Rusty followed us as we stepped into the cabin. Dad was pouring coffee for himself and Mr. Murphy, who sat at the table. By the fireplace, Mrs. Murphy was helping Rebecca Lynn change her bandage.
“Mr. Decker?” Wendell said, taking off his hat. “Could I speak with you, sir?” Wendell made his way to the table. Mr. Murphy glanced over to where I stood in the doorway. “Mr. Decker, sir, I would like to call on your daughter.”
“Call on?” Dad said. “Oh. Call on. Well. I suppose…”
“Thank you, sir.” Wendell ran back to me, grabbed my arm, and pulled me back outside.
“What was that?” I asked.
“What do you think it was?”
I was too nervous to respond. With the camera zoomed in on us, I felt like I was one of the women on The Bachelor. I almost laughed out loud, picturing Wendell down on one knee, handing me the final rose, violin music playing in the background. I saw our photo on the cover of People, our nuptials announced on Ellen, like Prince William and Princess Kate.
As we stood on the porch, Wendell said, taking my hands in his, “Told you I’d make things better.”
CHAPTER TWENTY-FIVE
Dad hadn’t said one word to me since my meltdown, and sharing a bedroom didn’t make it easy to ignore one another. By the time he’d made sure Rebecca Lynn was asleep on her temporary bed downstairs, I was already under the covers. Now we lay on our beds in the stuffy attic as my sister’s light snore drifted up the ladder. The moonlight sent a stream of yellow across the eaves as my eyes adjusted to the dark.
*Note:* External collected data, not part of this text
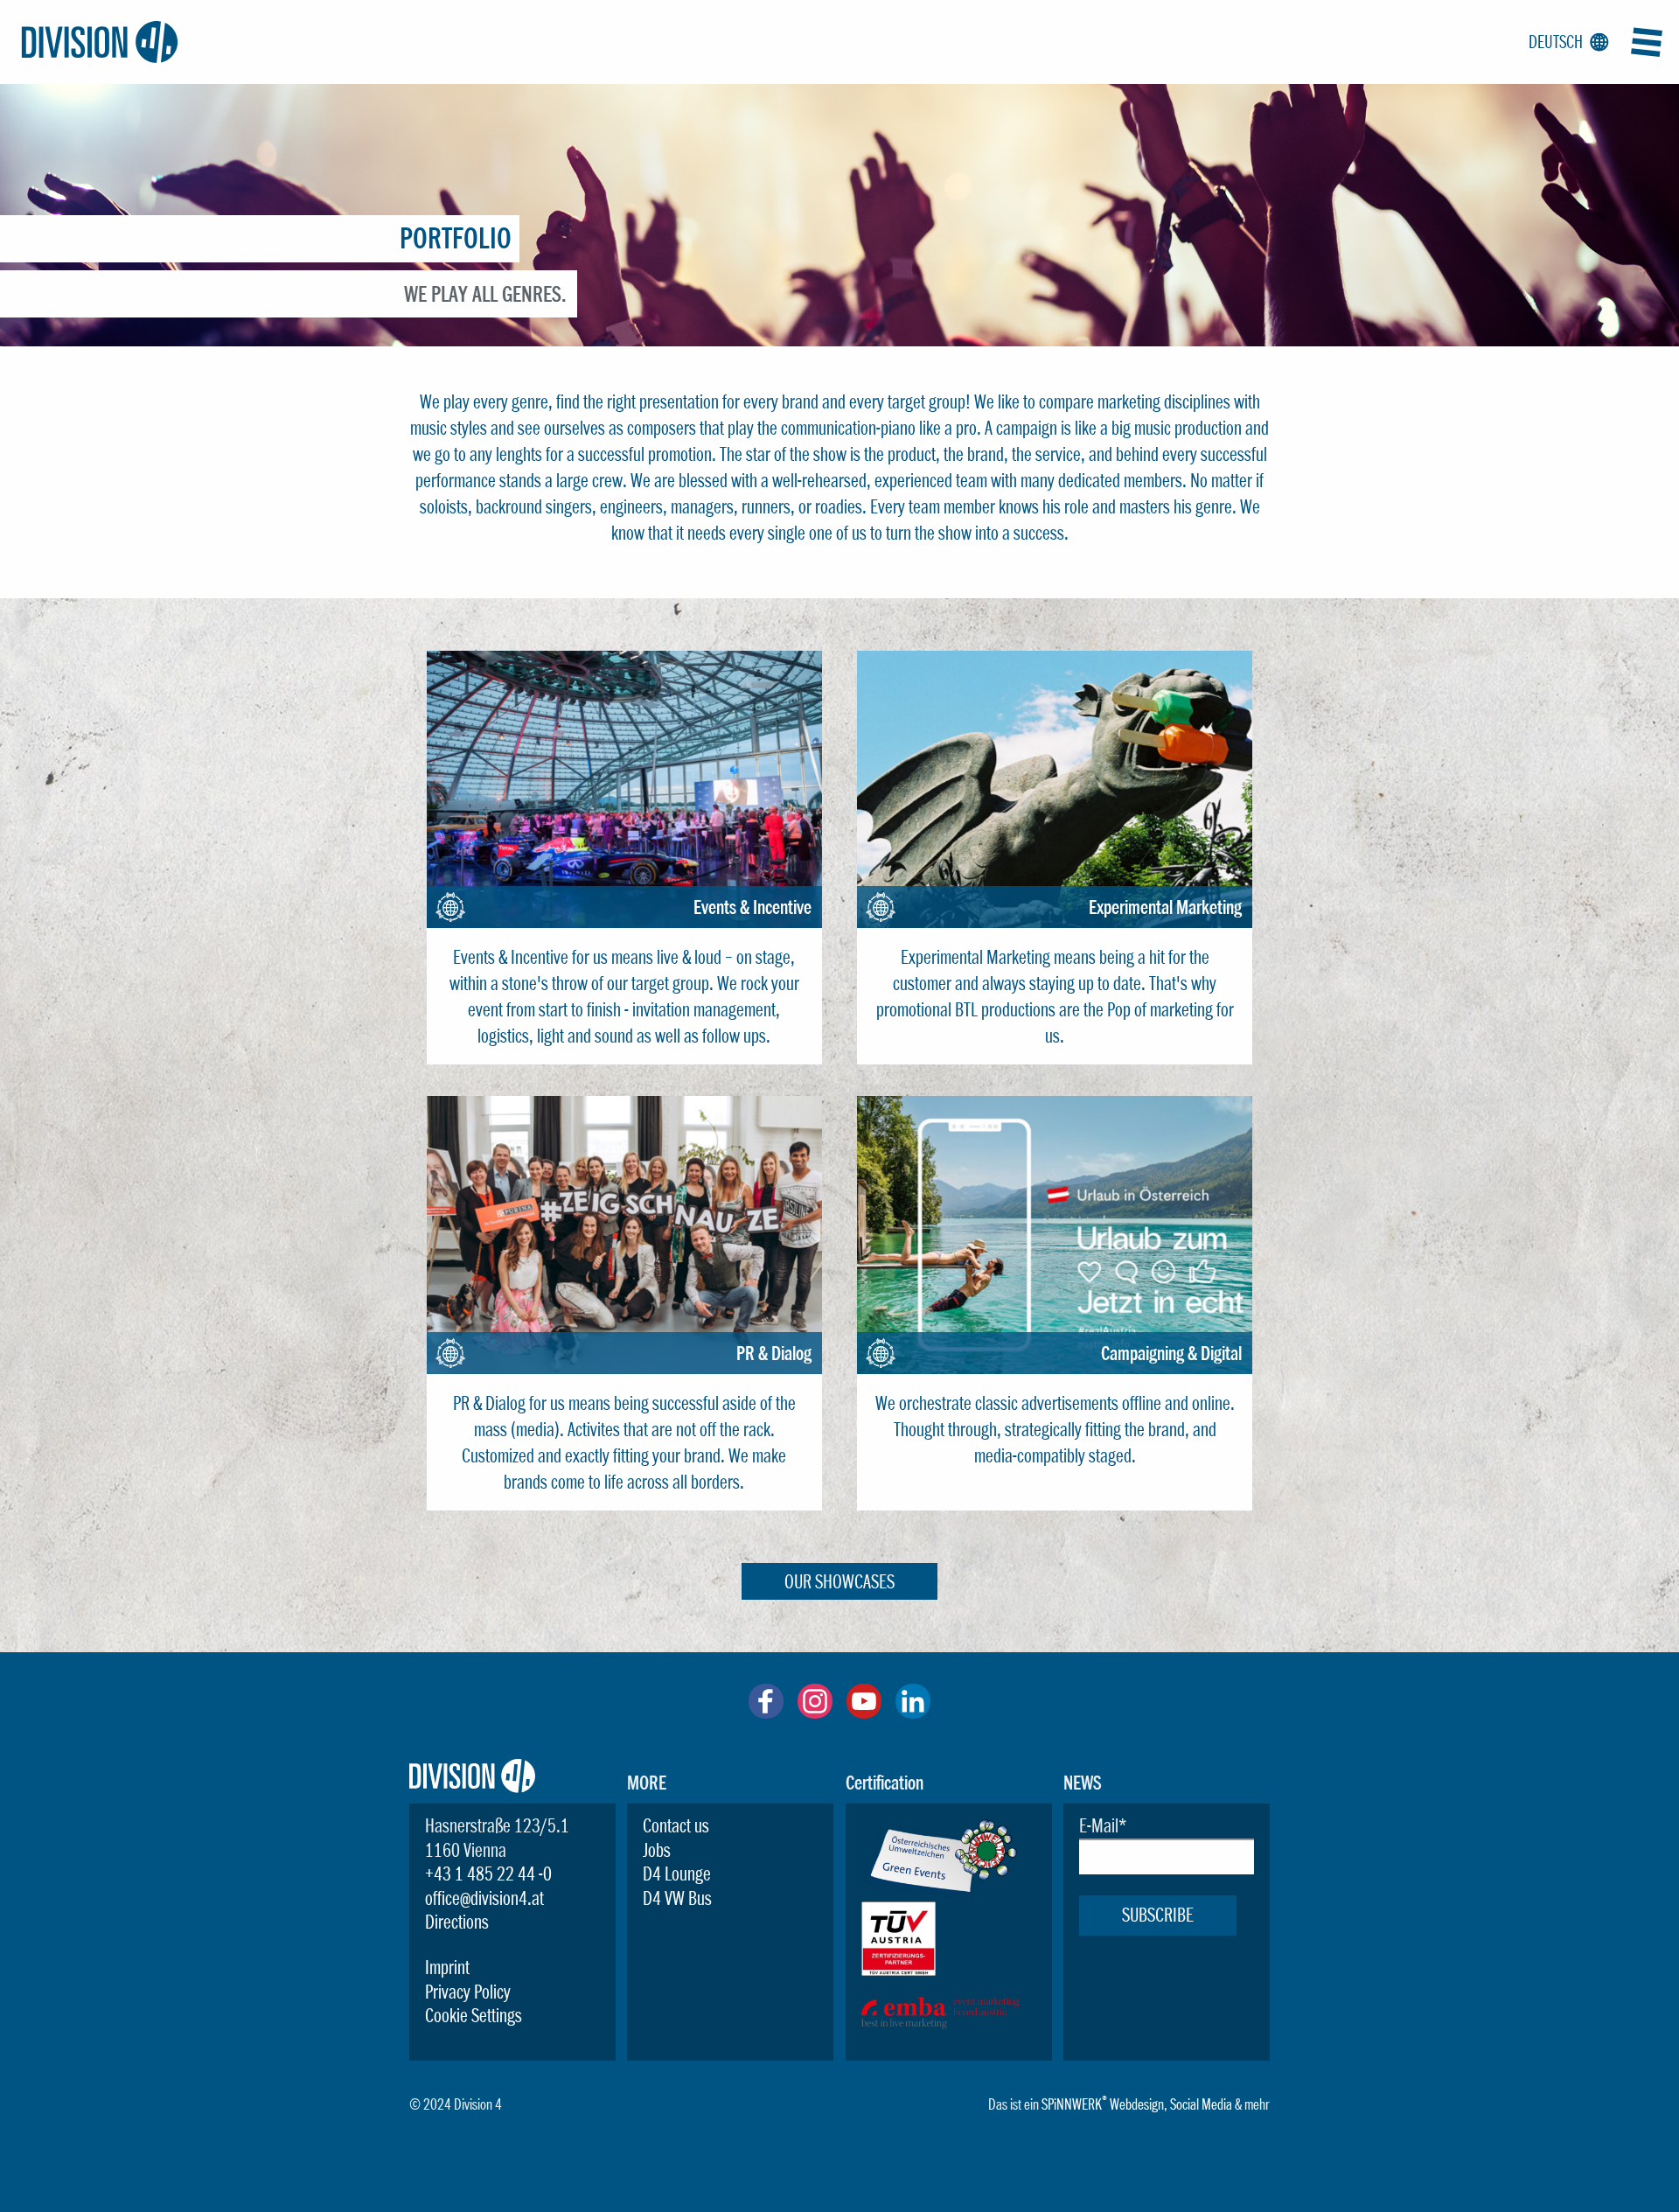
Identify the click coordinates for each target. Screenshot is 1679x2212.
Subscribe (1158, 1914)
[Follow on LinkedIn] (912, 1711)
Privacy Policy (468, 1991)
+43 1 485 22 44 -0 (488, 1873)
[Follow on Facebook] (766, 1711)
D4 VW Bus (677, 1898)
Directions (457, 1921)
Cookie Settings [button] (473, 2015)
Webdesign (1137, 2104)
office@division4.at (484, 1898)
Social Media (1201, 2104)
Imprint (447, 1967)
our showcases (839, 1581)
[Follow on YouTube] (863, 1711)
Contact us (676, 1825)
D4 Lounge (677, 1873)
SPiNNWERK (1072, 2104)
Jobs (657, 1849)
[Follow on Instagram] (815, 1711)
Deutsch (1565, 42)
Wendell’s sweet smile floated in front of me, helping me relax a little.
I whispered to Dad, sure he was still awake, that he would want to talk about what had happened. “Today didn’t turn out so bad. I mean, it kind of turned out okay.” After a moment, I added, “I’m really sorry, Dad.”
“For what?” he asked in a monotone voice. “The iPod? Your underwear exhibition?”
“You should have told me about the money.”